According to the analysis of related databases, 1044872-40-3, the application of this compound in the production field has become more and more popular.

Reference:
Patent; Wong, Norman C.W.; Tucker, Joseph E.L.; Hansen, Henrik C.; Chiacchia, Fabrizio S.; McCaffrey, David; US2008/188467; (2008); A1;,
Pyridine – Wikipedia,
Pyridine | C5H5N – PubChem

Electric Literature of 1044872-40-3 ,Some common heterocyclic compound, 1044872-40-3, molecular formula is C7H6Cl2N2O2, its traditional synthetic route has been very mature, but the traditional synthetic route has various shortcomings, such as complicated route, low yield, poor purity, etc., below Introduce a new synthetic route.

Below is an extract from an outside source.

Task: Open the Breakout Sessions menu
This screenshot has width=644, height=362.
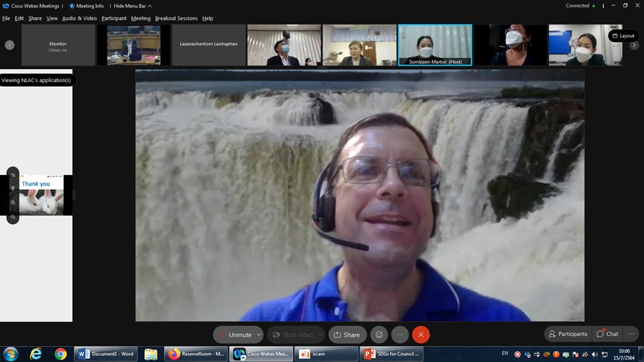Action: pyautogui.click(x=176, y=18)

In a 500-mL flask with a reflux condenser was added methyl 2-amino-4.6-dichloropyridine-3-carboxylate (22.5 g, 0.101 mol) and 25 wt % sodium methoxide in methanol (88 mL, 0.407 mol), together with methanol (20 mL). The mixture was heated to reflux for 5 hours, then cooled to room temperature. Acetic acid (15 mL) was added to the mixture and pH was adjusted to approximately 7. Methanol was removed and the residue was poured into water (100 mL). The precipitated solid was filtered and further rinsed with water (3*200 mL) to give methyl 2-amino-4,6-dimethoxypyridine-3-carboxylate (18.5 g, 86.4%)

In the field of chemistry, the synthetic routes of compounds are constantly being developed and updated. I will also mention this compound in other articles. 1044872-40-3, Methyl 2-amino-4,6-dichloronicotinate, other downstream synthetic routes, hurry up and to see.

Reference:
Patent; RVX Therapeutics Inc.; McLure, Kevin G.; Young, Peter R.; US2013/281398; (2013); A1;,
Pyridine – Wikipedia,
Pyridine | C5H5N – PubChem

Electric Literature of 1044872-40-3 ,Some common heterocyclic compound, 1044872-40-3, molecular formula is C7H6Cl2N2O2, its traditional synthetic route has been very mature, but the traditional synthetic route has various shortcomings, such as complicated route, low yield, poor purity, etc., below Introduce a new synthetic route.

In a 500-mL flask with a reflux condenser was added methyl 2-amino-4.6-dichloropyridine-3-carboxylate (22.5 g, 0.101 mol) and 25 wt % sodium methoxide in methanol (88 mL, 0.407 mol), together with methanol (20 mL). The mixture was heated to reflux for 5 hours, then cooled to room temperature. Acetic acid (15 mL) was added to the mixture and pH was adjusted to approximately 7. Methanol was removed and the residue was poured into water (100 mL). The precipitated solid was filtered and further rinsed with water (3*200 mL) to give methyl 2-amino-4,6-dimethoxypyridine-3-carboxylate (18.5 g, 86.4%)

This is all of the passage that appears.